» Work instruction
Reprint all of the data below exactly as shown and skip every image.

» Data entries

▼

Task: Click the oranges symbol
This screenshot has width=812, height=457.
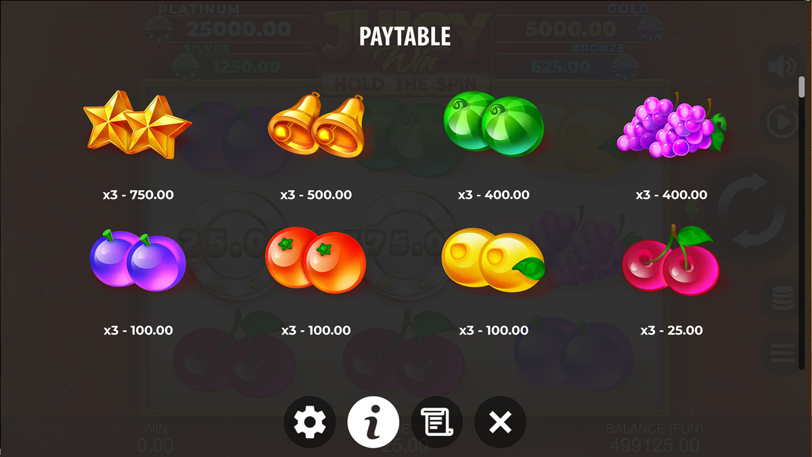Action: [x=315, y=260]
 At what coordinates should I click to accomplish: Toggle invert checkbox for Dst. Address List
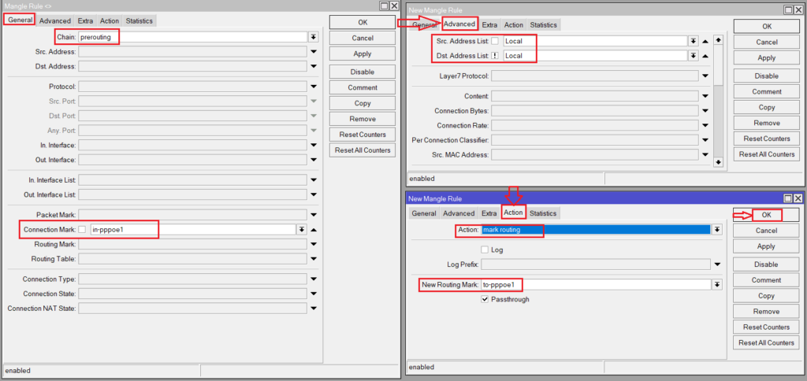(x=495, y=56)
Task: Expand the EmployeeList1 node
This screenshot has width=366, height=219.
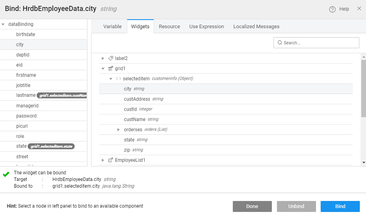Action: [103, 160]
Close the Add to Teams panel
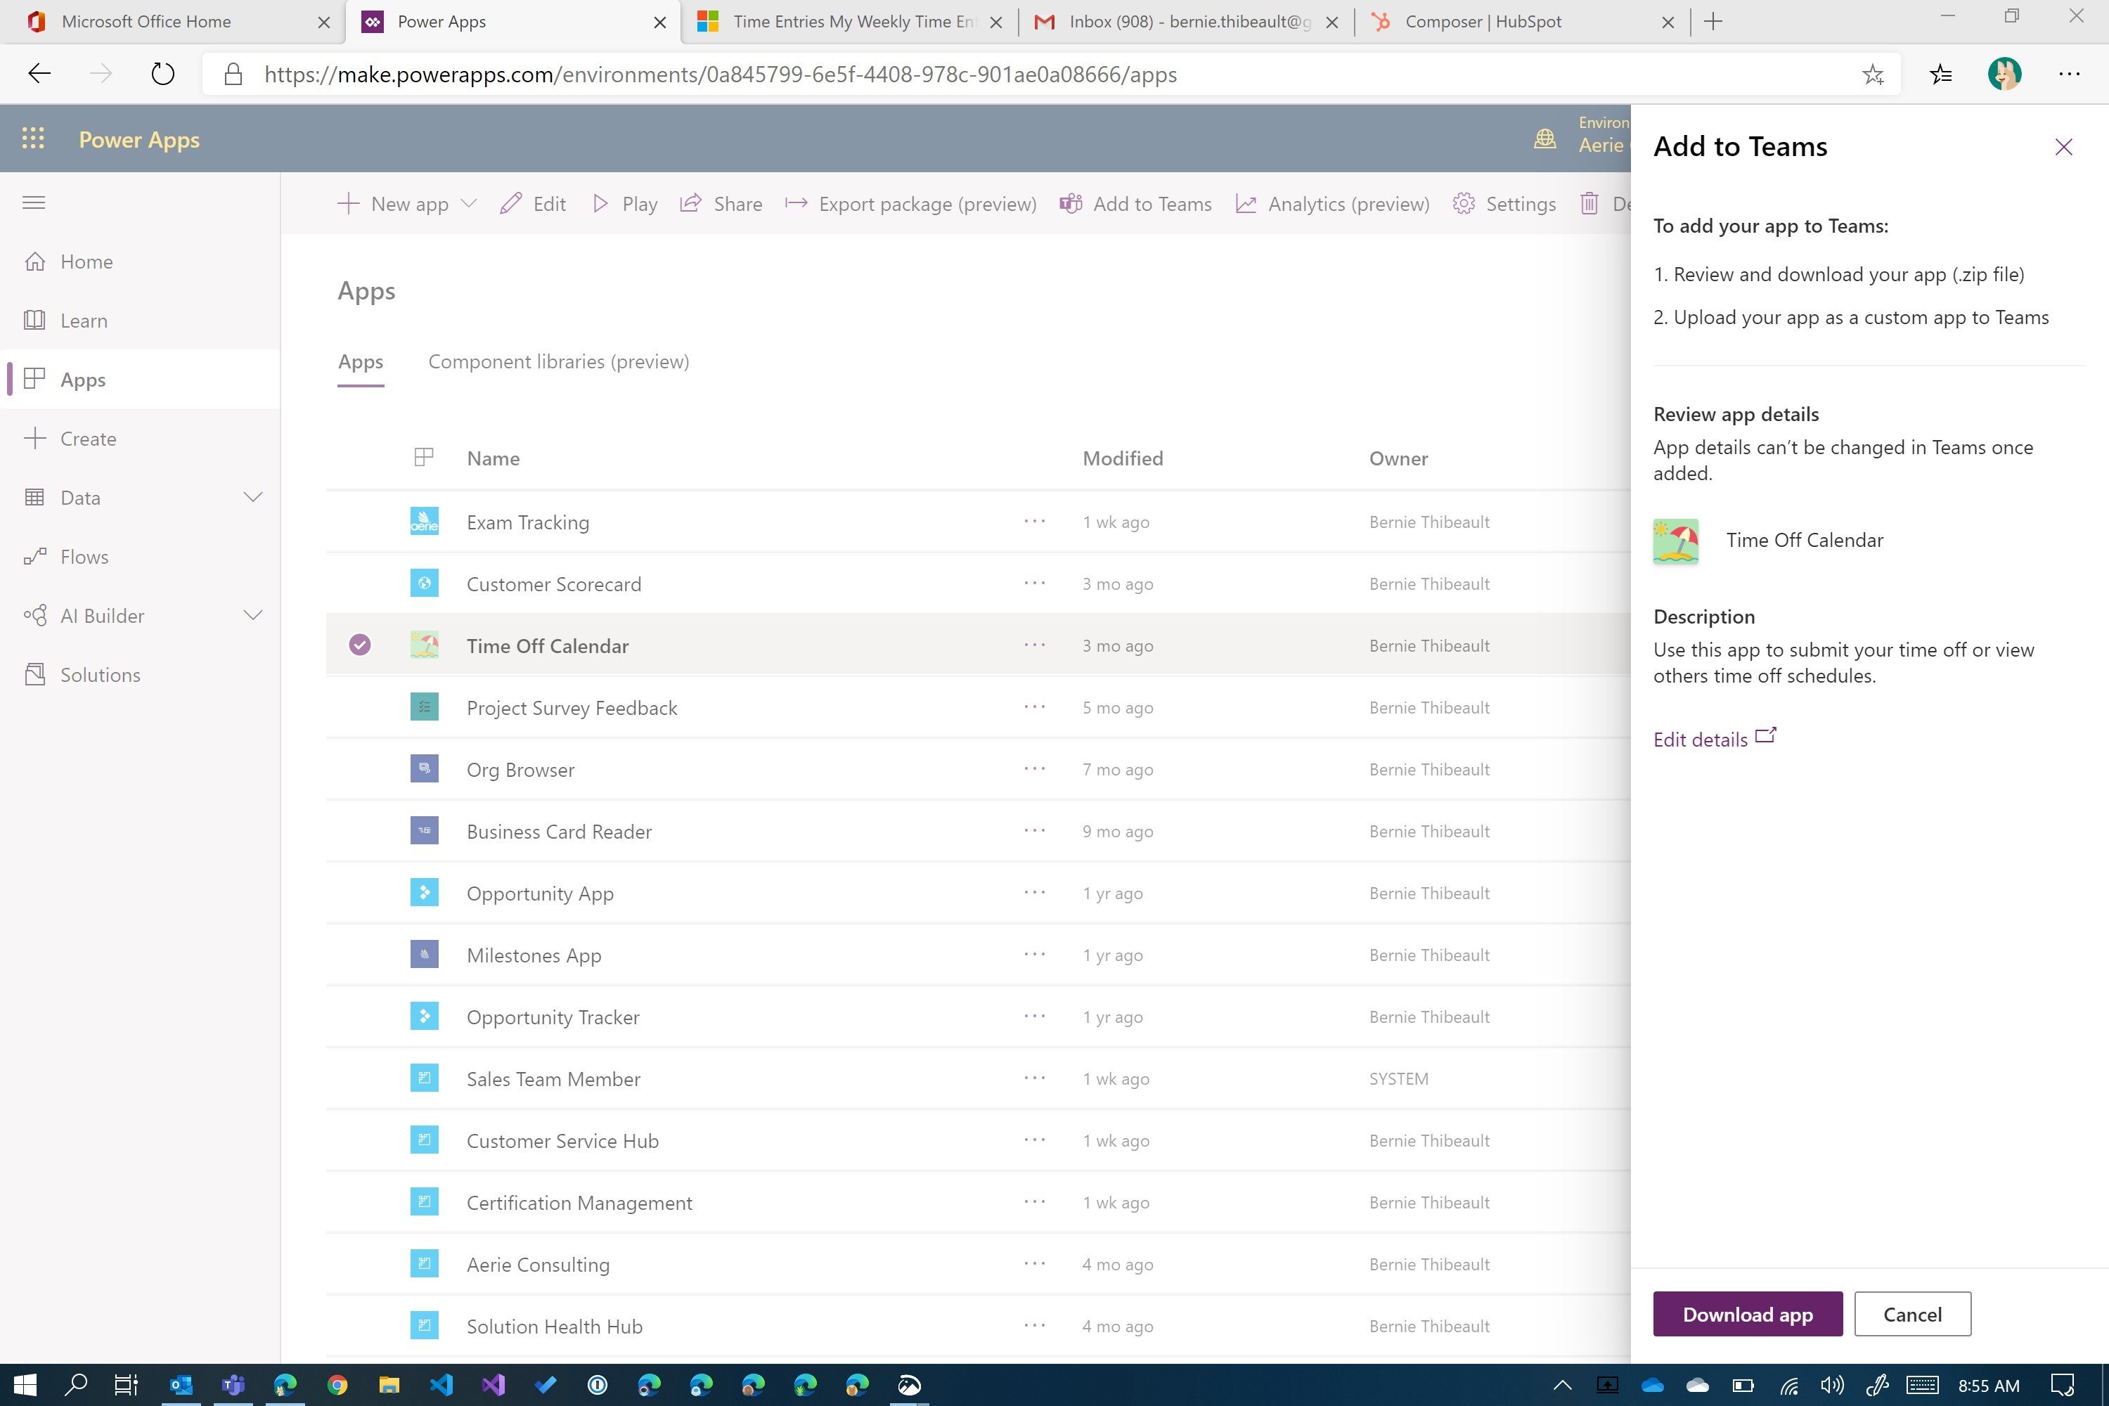This screenshot has height=1406, width=2109. pos(2063,147)
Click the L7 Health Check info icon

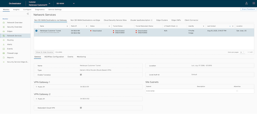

▲

» Answer for this exercise
Task: Click the oranges symbol
This screenshot has width=812, height=457.
Action: [x=315, y=260]
 At what coordinates should I click to accomplish: Toggle invert checkbox for Dst. Address List
(x=495, y=56)
Task: Expand the EmployeeList1 node
This screenshot has width=366, height=219.
Action: [103, 160]
Close the Add to Teams panel
This screenshot has height=1406, width=2109. pos(2063,147)
Click the L7 Health Check info icon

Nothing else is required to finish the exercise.